Estaban en la rue d’Orsel. Dieron la vuelta y entraron en la rue Briquet. Es un pasaje estrecho que va desde la rue d’Orsel al bulevar Rochechouart. Unos mojones de otra época, plantados en cada una de las salidas, están destinados aparentemente a impedir la entrada de los carruajes; sin embargo, había automóviles en esta especie de calle, que estaba desierta aquel 27 de julio, uno de los días más calurosos del sofocante verano de 1959. Por delante, la calle desembocaba en África: se veía desfilar furtivamente a los naturales de aquel continente, con algunos raros franceses de vez en cuando, sin duda cautivos y esclavos; unos negros llevaban largas palas, para enterrar los cadáveres.

Apenas habían entrado en la calle, cuando el más alto se paró de nuevo, puso la mano sobre el brazo del bajito, que se detuvo dócilmente. El alto dijo:

–Al este, está Alemania, país incomprensible…

–Está Suiza –dijo el bajito, con un aire burlón y malicioso, como si tendiera una trampa al alto. El alto no se inmutó.

–Suiza es un país muy importante, importantísimo. Es el único país civilizado donde no hay condecoraciones: un ejemplo que Suiza da al mundo. Nadie lo sabe; y, si lo supieran, no lo comprenderían, o más bien lo criticarían. ¡Pensar que hasta la URSS tiene condecoraciones!

–Porque está la URSS…

–Es muchísimo lo que debemos a la URSS. Sin embargo, todo hay que decirlo, tenemos que ser reservados.

–Más que reservados –dijo el bajito, que intentó seguir andando.

Pero el alto le arponeó el brazo, le inmovilizó y volvió a hablar:

–Tengo en el bolsillo un artículo mío sobre los Estados Unidos.
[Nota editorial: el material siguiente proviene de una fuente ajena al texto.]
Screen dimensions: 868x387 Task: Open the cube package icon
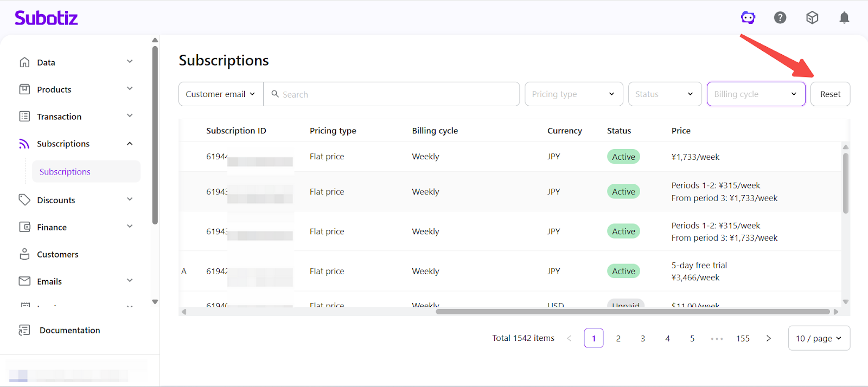click(x=812, y=18)
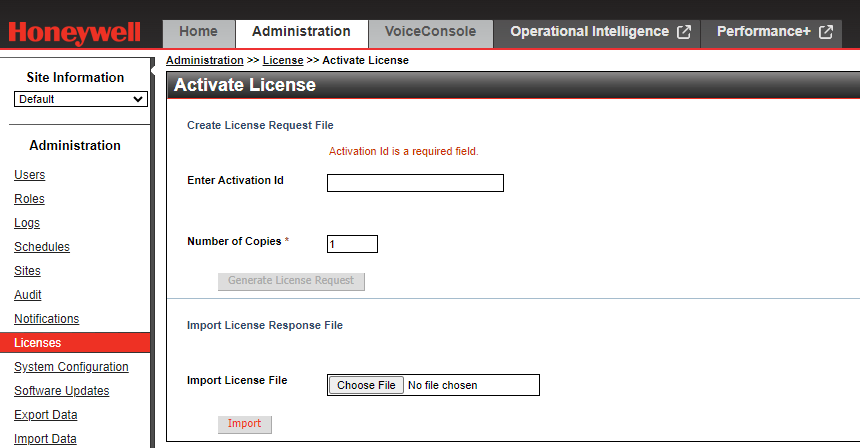The image size is (860, 448).
Task: Focus the Enter Activation Id field
Action: click(415, 183)
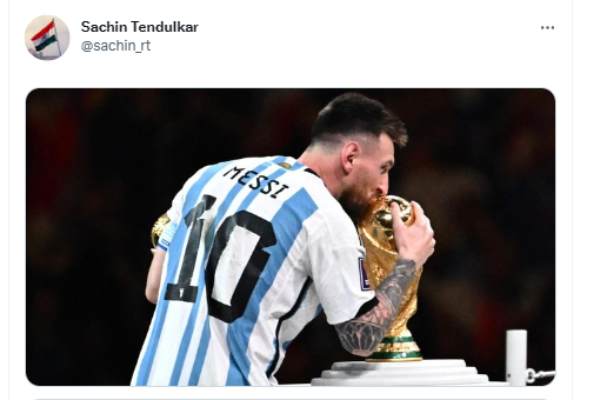
Task: Open the Sachin Tendulkar display name link
Action: [x=140, y=27]
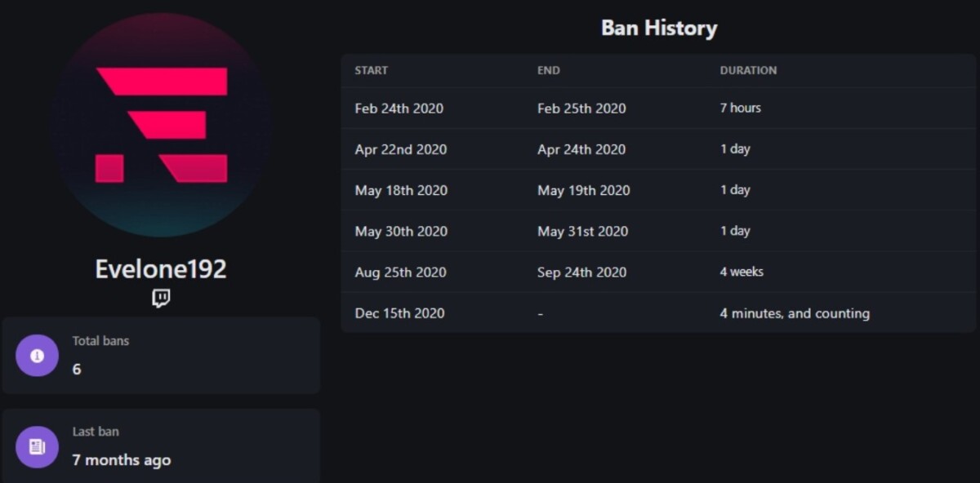This screenshot has height=483, width=980.
Task: Click the Ban History heading
Action: coord(659,28)
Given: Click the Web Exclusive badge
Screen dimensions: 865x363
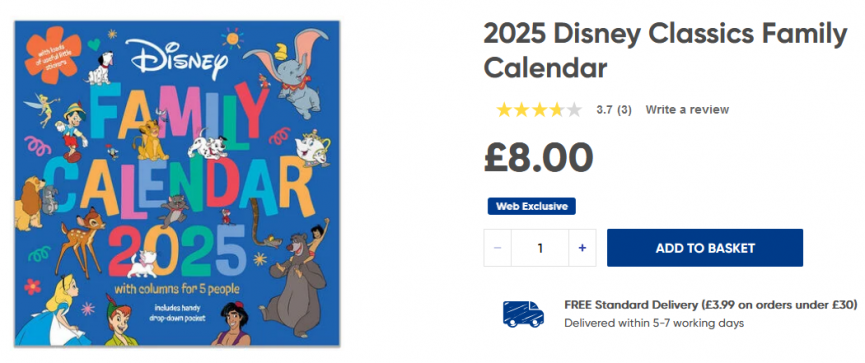Looking at the screenshot, I should [531, 206].

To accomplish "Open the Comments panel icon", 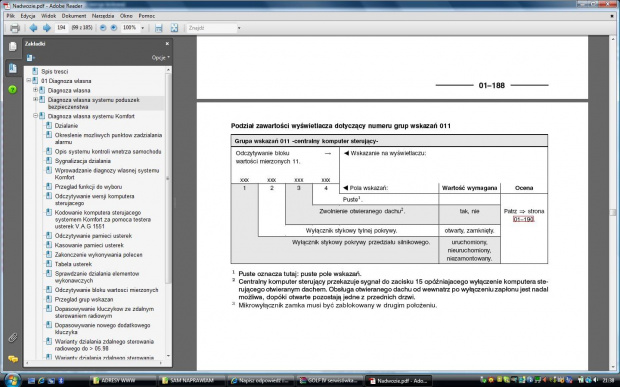I will [13, 359].
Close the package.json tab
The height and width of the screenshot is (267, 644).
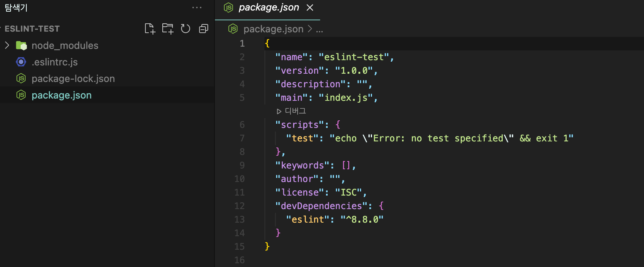click(x=310, y=8)
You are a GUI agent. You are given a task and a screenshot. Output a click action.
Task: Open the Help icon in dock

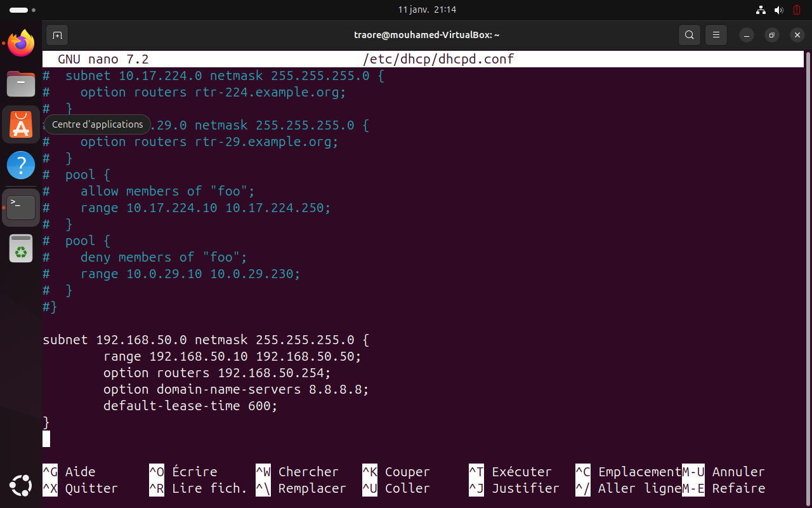point(21,166)
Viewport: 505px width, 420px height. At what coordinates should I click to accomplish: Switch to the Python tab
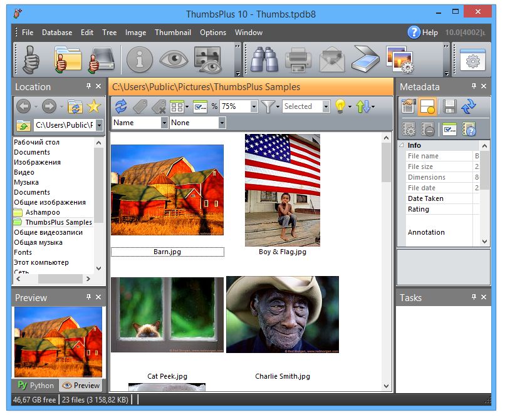36,386
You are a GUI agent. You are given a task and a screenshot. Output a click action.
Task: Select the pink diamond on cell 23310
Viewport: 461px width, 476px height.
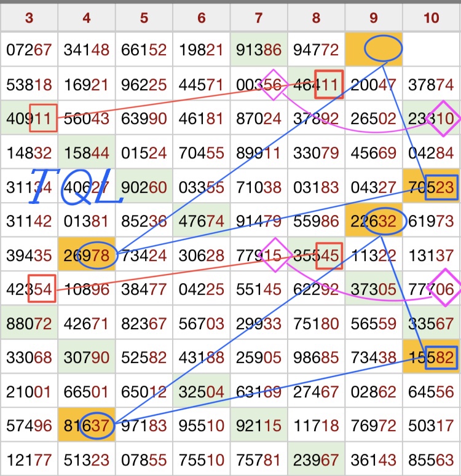coord(444,117)
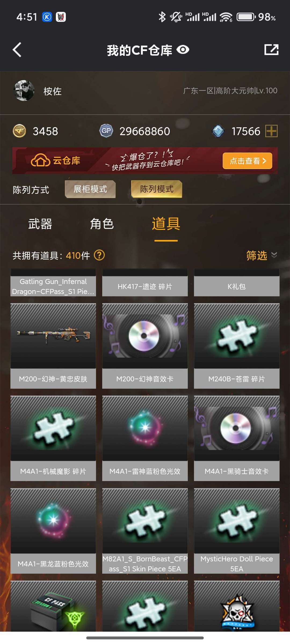Tap the gold CF coin icon
290x644 pixels.
19,131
Lleva por lema una frase de Trotsky: “Los Estados Unidos tienen como columnas de Hércules la vulgaridad y la estupidez”. Tú sabes todo lo que me separa de Trotsky […] Y, sin embargo, fue un intelectual, un desviacionista, un perseguido y un vencido, y eso crea una especie de vínculo entre él y yo. En mi artículo escribo con todas las letras que los Estados Unidos son “una nación sin honor”. Pero voy a suprimir esa frase.